*Extracted data*

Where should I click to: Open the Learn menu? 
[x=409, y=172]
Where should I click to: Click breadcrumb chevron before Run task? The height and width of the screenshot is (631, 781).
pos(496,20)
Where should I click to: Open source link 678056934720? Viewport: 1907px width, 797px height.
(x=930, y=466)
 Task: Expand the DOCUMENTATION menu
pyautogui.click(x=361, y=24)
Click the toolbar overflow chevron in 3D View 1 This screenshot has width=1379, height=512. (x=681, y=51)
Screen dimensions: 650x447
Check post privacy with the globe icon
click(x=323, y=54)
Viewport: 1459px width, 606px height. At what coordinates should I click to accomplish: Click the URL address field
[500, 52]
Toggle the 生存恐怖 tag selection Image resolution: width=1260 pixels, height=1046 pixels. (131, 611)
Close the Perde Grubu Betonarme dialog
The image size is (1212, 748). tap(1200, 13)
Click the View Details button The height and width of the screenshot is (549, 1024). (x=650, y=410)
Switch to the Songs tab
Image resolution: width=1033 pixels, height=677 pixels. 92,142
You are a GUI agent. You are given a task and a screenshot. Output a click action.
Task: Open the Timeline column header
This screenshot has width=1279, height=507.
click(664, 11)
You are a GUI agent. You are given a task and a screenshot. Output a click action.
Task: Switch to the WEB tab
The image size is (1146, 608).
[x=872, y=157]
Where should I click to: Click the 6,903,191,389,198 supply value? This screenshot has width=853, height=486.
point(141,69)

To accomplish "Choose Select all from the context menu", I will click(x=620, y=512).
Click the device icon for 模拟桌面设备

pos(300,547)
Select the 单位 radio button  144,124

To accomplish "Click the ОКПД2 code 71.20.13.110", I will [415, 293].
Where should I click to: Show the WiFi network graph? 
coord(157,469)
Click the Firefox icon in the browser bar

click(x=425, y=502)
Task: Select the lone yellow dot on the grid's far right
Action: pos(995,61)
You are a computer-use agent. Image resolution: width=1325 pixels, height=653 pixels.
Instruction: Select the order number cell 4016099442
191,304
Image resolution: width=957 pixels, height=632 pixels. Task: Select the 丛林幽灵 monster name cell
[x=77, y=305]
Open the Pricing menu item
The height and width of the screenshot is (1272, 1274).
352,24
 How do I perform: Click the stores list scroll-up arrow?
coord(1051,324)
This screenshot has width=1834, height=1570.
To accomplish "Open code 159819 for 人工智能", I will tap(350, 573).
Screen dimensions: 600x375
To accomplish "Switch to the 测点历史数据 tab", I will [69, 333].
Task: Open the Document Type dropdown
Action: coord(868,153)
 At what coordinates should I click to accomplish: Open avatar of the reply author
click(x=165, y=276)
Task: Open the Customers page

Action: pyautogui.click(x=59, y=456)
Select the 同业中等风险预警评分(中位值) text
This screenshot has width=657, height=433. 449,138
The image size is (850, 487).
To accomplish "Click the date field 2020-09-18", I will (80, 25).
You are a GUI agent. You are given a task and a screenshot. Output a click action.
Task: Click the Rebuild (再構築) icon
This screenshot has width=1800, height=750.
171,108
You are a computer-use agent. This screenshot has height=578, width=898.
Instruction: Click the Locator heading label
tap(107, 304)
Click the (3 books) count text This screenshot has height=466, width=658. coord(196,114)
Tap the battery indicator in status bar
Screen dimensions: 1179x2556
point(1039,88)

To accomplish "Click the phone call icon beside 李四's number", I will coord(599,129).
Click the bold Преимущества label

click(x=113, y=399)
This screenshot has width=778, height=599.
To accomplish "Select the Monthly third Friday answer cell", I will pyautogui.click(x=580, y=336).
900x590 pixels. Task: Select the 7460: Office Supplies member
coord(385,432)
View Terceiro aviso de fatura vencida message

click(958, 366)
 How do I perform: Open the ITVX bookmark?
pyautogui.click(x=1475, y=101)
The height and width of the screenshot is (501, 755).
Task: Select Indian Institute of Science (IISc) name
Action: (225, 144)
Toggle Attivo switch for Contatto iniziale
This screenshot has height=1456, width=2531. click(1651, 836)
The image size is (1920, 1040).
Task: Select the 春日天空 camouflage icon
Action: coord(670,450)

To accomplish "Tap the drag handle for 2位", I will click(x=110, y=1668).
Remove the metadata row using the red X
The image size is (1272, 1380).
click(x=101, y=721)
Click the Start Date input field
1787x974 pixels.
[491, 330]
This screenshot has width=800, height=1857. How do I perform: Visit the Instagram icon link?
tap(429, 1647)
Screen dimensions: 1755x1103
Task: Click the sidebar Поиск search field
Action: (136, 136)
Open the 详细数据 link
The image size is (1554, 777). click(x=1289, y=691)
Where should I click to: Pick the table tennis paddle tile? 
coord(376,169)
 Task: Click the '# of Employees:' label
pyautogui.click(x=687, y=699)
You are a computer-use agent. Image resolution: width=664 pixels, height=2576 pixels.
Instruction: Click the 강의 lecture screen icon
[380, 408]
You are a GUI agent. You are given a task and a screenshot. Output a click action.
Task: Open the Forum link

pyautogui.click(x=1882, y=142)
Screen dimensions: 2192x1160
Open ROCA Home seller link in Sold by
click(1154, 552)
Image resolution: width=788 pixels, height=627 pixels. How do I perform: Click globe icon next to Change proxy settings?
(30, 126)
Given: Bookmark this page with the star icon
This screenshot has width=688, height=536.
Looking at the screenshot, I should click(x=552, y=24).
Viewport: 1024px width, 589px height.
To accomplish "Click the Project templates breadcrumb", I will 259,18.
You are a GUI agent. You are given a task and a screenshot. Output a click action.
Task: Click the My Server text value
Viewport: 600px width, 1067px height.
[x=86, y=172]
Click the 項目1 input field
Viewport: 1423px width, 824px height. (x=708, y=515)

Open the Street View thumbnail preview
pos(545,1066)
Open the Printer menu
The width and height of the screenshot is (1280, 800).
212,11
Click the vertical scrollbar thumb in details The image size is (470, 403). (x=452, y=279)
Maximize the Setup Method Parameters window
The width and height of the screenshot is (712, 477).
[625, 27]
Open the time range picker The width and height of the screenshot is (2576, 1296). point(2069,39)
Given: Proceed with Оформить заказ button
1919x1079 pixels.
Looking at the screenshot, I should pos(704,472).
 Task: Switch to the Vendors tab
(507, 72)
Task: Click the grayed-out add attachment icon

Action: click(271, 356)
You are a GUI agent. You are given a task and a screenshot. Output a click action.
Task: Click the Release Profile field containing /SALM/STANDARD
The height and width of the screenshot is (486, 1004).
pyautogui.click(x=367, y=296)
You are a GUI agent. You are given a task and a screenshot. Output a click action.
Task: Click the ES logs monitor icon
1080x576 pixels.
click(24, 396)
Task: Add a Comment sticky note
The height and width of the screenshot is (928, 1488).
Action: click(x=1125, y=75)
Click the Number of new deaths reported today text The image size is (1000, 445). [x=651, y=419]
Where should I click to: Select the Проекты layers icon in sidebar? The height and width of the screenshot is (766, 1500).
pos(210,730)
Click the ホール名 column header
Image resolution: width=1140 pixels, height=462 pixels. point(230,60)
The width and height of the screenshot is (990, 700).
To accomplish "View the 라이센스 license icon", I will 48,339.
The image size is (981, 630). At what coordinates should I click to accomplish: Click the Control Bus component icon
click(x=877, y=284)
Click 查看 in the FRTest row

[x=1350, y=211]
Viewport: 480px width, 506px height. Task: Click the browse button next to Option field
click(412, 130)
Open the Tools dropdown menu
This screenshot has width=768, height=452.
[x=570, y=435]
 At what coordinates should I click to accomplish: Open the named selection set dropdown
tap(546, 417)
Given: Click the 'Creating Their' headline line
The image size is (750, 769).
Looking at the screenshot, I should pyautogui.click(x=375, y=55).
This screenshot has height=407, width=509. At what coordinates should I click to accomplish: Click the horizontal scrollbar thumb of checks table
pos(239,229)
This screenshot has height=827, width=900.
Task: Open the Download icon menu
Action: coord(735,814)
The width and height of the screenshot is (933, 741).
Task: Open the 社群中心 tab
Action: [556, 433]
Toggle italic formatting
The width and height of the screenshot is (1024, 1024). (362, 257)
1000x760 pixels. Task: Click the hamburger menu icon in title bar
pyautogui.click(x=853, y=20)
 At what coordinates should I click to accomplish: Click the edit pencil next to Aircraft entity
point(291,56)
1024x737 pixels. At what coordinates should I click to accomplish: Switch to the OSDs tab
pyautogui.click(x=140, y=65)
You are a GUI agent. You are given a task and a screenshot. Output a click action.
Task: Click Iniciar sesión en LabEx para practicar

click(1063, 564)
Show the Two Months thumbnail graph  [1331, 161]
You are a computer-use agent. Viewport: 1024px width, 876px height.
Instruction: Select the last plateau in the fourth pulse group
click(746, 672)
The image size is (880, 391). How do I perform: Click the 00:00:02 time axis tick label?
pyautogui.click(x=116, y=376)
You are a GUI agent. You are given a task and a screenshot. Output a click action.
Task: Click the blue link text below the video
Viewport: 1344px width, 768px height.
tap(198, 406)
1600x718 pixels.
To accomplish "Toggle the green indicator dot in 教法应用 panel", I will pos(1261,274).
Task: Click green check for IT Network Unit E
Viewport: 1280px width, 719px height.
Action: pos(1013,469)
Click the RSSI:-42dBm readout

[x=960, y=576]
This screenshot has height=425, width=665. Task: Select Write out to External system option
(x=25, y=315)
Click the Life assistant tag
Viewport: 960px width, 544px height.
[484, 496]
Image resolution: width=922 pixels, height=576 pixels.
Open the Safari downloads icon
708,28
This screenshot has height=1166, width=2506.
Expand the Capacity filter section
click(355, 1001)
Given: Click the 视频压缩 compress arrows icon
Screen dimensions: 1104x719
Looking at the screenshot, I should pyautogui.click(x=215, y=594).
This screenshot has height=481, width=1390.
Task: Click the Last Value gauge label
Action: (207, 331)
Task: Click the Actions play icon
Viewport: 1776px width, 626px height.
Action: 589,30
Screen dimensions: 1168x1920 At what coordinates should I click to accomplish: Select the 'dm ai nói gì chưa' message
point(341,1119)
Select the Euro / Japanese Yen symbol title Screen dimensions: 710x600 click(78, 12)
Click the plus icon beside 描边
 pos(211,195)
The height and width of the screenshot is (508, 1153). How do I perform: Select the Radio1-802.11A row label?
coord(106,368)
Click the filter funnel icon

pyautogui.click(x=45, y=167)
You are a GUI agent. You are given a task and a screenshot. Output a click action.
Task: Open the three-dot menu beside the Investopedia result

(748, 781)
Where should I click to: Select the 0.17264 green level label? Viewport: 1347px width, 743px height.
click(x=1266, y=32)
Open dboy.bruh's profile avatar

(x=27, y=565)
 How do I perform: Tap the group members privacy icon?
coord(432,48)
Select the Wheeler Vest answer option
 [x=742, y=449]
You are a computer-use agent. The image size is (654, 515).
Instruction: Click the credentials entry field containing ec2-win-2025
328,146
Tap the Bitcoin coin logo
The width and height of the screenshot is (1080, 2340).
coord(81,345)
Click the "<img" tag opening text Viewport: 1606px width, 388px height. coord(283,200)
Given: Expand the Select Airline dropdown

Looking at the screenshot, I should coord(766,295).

*The task*
Return every line in the records that includes the string "code".

*Exercise answer*
To accomplish "Click the ОКПД2 code 71.20.13.110", I will [415, 293].
To accomplish "Open code 159819 for 人工智能", I will tap(350, 573).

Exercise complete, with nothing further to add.